There are three different items in the economy

1. Money
2. Variable value items
3. Constant value items

The first economies only consisted of people and variable value items. Trade was by barter. Variable value items for variable value items.

Then money was invented.

Finally double entry accounting was introduced and constant value items came about.

Money´s value is being destroyed by cash inflation. Low inflation (2%) can reduce this destruction to a minimum. Monetary values more than 31 days old in low inflationary economies are all out of date/wrong.

Variable value items are adequately valued in markets and by International Accounting Standards/GAAPs. Variable values more than 31 days old in low inflationary economies are all out of date/wrong.

Constant value items are being destroyed by the combination of inflation and normal accounting. Ignoring/banning the assumption that money is stable will stop this destruction forever.
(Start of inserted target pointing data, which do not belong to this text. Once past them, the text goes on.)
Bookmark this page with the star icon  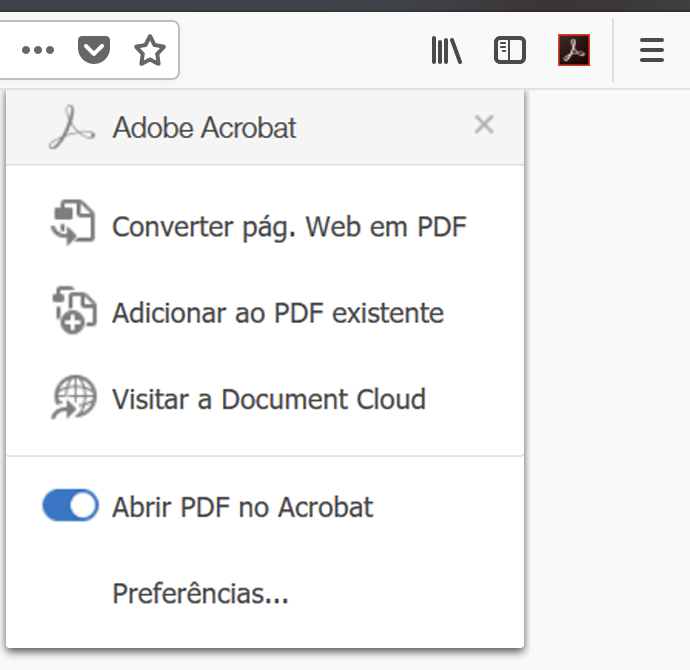(150, 50)
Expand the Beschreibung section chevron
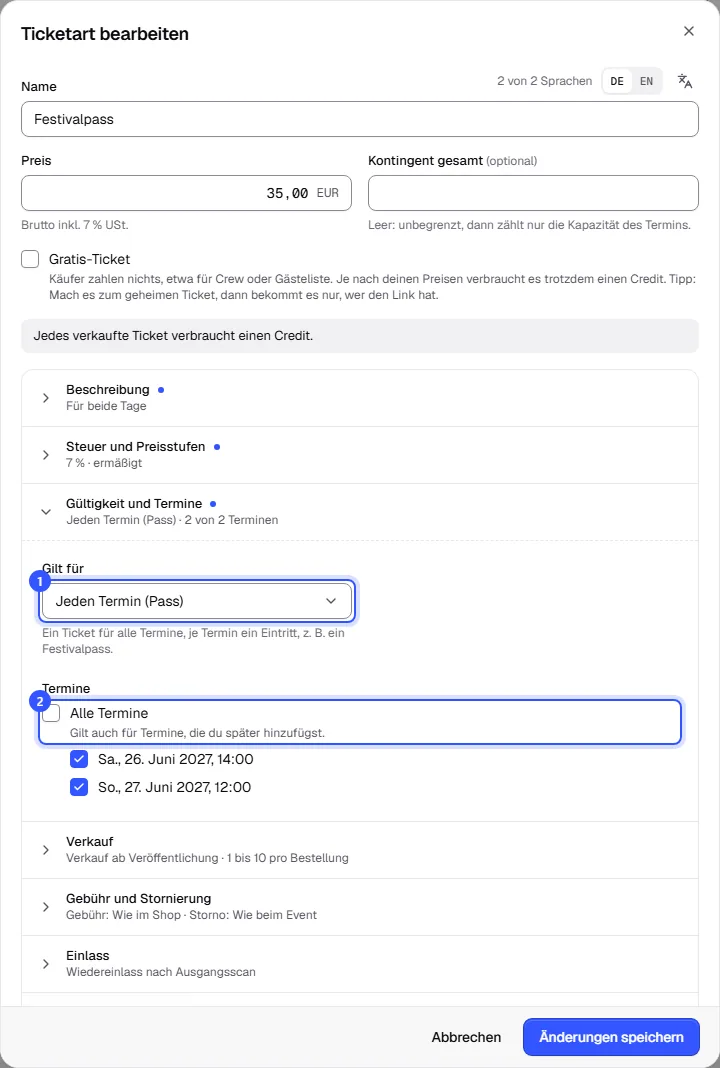Screen dimensions: 720x1068 click(46, 398)

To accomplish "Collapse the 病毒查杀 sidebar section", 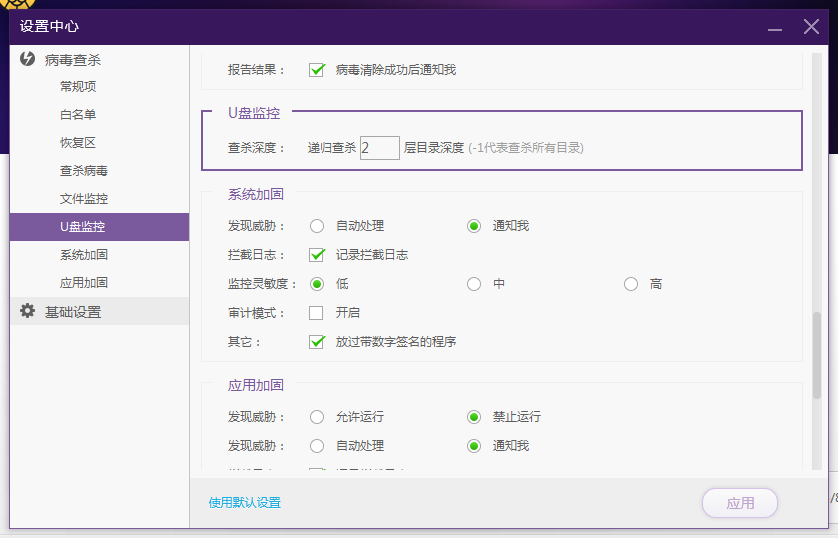I will (72, 60).
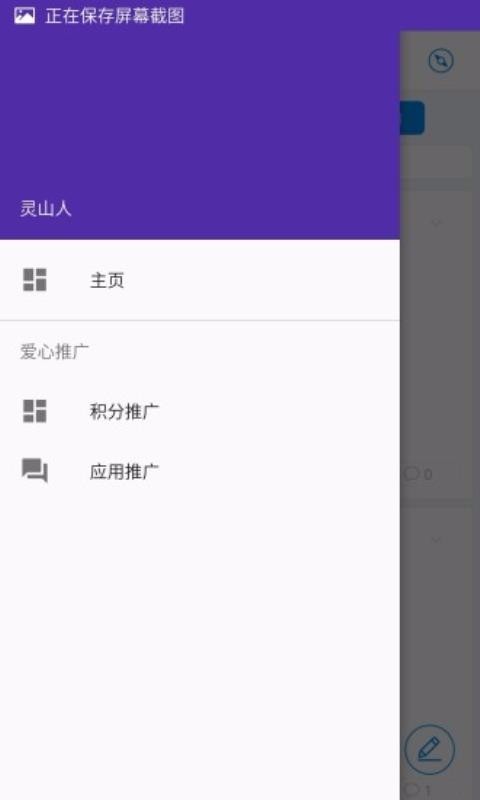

Constant values more than 31 days old in low inflationary economies are all out of date/wrong.

All values and financial statements more than 31 days old in low inflationary economies are out of date/wrong.

All values in hyperinflationary economies are out of date/wrong at the next parallel rate. This can be from the one day to the next.

All constant value items never updated are destroyed at the inflation or parallel rate.

0% cash inflation which has never been achieved over any sustained period of time will make the real and monetary economy work at 0% inflation.

Stopping the assumption that money is stable which is Real Value Accounting and easy to implement will result in 0% inflation ONLY in CONSTANT real value non-monetary items.